Albertans were happy to say, “Hasta la vista, baby,” to 2016. But while the economy wallowed in recession for a second straight year, we still managed to see the lowest rate of business bankruptcy in the country.
According to the Office of the Superintendent of Bankruptcy Canada, 127 Alberta businesses filed for bankruptcy last year, and another 47 filed proposals. A proposal is an offer to creditors to settle debts under conditions other than the existing terms and is often a precursor to bankruptcy.
In per capita terms, Alberta was the best performer among the provinces. Total bankruptcies and proposals numbered fewer than 40 per 100,000 people. Even British Columbia—the province with the strongest economy last year—saw a higher number. Bankruptcies and proposals in Quebec were by far the highest in the country at 264 per 100,000 people.

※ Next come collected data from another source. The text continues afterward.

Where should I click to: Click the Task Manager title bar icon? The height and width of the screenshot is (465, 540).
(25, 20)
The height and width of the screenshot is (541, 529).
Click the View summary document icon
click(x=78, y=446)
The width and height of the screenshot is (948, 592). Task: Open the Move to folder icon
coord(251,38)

Alberta had the weakest economy, but the lowest business bankruptcies. Part of that could be explained by impaired businesses in Alberta refinancing debt to avoid the worst outcome. Troubled business operators may have also been able to find buyers, liquidate their businesses, and exit the market without a technical default.

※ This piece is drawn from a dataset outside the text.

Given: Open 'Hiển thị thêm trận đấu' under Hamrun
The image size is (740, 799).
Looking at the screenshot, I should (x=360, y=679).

While Alberta did see the fewest per capita, the rate of increase in the number of bankruptcies over the previous year was among the highest. Compared to 2015, bankruptcies and proposals spiked by 25 per cent last year—that was the second highest rate of increase in the country. Most provinces saw declines. So even though Alberta’s rate is low compared to the rest of the country, the recession still took a serious toll on business operators last year.